You are viewing a plain text version of this content. The canonical link for it is here.

Posted to user@avro.apache.org by James Campbell <ja...@breachintelligence.com> on 2014/05/13 22:03:55 UTC

Reading from disjoint schemas in map

I'm trying to read data into a mapreduce job, where the data may have been created by one of a few different schemas, none of which are evolutions of one another (though they are related).

I have seen several people suggest using a union schema, such that during job setup, one would set the input schema to be the union:
ArrayList<Schema> schemas = new ArrayList<Schema>();
schemas.add(schema1);
...
Schema unionSchema = Schema.createUnion(schemas);
AvroJob.setInputKeySchema(job, unionSchema);

However, I don't know how to then extract the correct type inside my mapper (which was apparently trivial (sorry-I'm new to avro)).

I'd guess that the map function profile becomes map(AvroKey<GenericRecord> key, NullWritable value, ...) but how can I then cause Avro to read the correctly-typed data from the GenericRecord?

Thanks!

James

Re: Reading from disjoint schemas in map

Posted by Lewis John Mcgibbney <le...@gmail.com>.

There are code examples of Martins suggestion for the latter here


get -
https://github.com/apache/gora/blob/trunk/gora-cassandra/src/main/java/org/apache/gora/cassandra/store/CassandraStore.java#L405

getFieldValue -
https://github.com/apache/gora/blob/trunk/gora-cassandra/src/main/java/org/apache/gora/cassandra/store/CassandraStore.java#L435

getUnionSchema -
https://github.com/apache/gora/blob/trunk/gora-cassandra/src/main/java/org/apache/gora/cassandra/store/CassandraStore.java#L617


These methods are called (sequentially) when we wish to write data into an
underlying data store using Avro.

hth

Lewis
On May 14, 2014 7:15 AM, "Martin Kleppmann" <mk...@linkedin.com> wrote:

>  Hi James,
>
>  If you're using code generation to create Java classes for the Avro
> schemas, you should be able to just use Java's instanceof.
>
>  If you're using GenericRecord, you can use GenericRecord.getSchema() to
> determine the type of a particular record.
>
>  Hope that helps,
> Martin
>
>

RE: Reading from disjoint schemas in map

Posted by James Campbell <ja...@breachintelligence.com>.

Martin,

Thanks very much!  Setting the map to expect an AvroKey<Object> and using instanceof works nicely.

James

From: Martin Kleppmann [mailto:mkleppmann@linkedin.com]
Sent: Wednesday, May 14, 2014 4:48 AM
To: user@avro.apache.org
Subject: Re: Reading from disjoint schemas in map

Hi James,

If you're using code generation to create Java classes for the Avro schemas, you should be able to just use Java's instanceof.
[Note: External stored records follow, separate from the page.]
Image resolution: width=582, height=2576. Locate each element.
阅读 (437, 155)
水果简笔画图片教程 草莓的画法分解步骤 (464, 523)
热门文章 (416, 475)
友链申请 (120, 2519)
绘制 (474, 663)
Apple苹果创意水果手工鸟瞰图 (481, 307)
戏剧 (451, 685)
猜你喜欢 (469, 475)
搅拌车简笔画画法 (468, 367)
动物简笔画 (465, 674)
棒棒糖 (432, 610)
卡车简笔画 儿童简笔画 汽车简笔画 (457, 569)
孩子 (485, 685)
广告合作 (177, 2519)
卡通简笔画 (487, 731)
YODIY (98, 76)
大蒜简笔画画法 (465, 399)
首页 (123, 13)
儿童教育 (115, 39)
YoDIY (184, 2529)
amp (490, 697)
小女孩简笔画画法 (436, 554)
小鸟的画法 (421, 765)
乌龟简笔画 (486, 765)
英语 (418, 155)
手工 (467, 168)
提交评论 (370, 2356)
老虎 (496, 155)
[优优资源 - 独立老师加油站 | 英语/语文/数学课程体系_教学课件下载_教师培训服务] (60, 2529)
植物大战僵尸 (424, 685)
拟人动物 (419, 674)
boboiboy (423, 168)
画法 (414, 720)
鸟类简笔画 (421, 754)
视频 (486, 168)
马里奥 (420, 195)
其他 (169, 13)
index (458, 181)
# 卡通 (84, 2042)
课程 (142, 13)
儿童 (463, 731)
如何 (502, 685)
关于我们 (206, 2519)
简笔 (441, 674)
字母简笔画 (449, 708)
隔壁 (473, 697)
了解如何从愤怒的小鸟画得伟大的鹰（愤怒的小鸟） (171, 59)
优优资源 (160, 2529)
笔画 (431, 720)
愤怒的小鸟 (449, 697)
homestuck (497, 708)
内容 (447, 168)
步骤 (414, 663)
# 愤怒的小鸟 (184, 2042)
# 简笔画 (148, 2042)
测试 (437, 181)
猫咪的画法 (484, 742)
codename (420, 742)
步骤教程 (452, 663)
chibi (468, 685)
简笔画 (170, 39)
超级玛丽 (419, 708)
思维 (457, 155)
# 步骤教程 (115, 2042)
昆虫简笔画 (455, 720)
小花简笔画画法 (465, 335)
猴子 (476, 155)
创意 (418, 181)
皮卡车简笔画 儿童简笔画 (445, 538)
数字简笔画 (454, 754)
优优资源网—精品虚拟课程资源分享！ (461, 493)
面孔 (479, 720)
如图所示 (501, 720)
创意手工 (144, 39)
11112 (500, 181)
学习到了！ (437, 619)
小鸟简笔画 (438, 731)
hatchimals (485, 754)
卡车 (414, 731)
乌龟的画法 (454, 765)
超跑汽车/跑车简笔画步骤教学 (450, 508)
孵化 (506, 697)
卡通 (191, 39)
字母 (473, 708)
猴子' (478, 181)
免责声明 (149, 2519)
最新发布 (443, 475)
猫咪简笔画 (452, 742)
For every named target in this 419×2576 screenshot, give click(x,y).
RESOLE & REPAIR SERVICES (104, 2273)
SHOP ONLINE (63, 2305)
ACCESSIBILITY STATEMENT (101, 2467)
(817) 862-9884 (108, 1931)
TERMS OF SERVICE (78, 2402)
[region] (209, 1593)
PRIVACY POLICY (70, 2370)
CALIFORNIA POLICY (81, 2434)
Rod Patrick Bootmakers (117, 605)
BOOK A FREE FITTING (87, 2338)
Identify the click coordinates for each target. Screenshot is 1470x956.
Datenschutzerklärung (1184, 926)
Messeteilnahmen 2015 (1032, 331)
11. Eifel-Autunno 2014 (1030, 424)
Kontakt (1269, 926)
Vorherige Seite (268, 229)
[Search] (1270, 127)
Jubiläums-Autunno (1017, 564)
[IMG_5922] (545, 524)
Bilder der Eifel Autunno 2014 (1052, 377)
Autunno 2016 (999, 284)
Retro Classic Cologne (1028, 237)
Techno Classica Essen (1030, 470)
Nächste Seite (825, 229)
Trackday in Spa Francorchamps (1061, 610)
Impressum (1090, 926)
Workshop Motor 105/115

If you're using GenericRecord, you can use GenericRecord.getSchema() to determine the type of a particular record.

Hope that helps,
Martin

On 13 May 2014, at 21:03, James Campbell <ja...@breachintelligence.com>> wrote:
I'm trying to read data into a mapreduce job, where the data may have been created by one of a few different schemas, none of which are evolutions of one another (though they are related).

I have seen several people suggest using a union schema, such that during job setup, one would set the input schema to be the union:
ArrayList<Schema> schemas = new ArrayList<Schema>();
schemas.add(schema1);
...
Schema unionSchema = Schema.createUnion(schemas);
AvroJob.setInputKeySchema(job, unionSchema);

However, I don't know how to then extract the correct type inside my mapper (which was apparently trivial (sorry-I'm new to avro)).

I'd guess that the map function profile becomes map(AvroKey<GenericRecord> key, NullWritable value, ...) but how can I then cause Avro to read the correctly-typed data from the GenericRecord?

Thanks!

James

Re: Reading from disjoint schemas in map

Posted by Martin Kleppmann <mk...@linkedin.com>.

Hi James,

If you're using code generation to create Java classes for the Avro schemas, you should be able to just use Java's instanceof.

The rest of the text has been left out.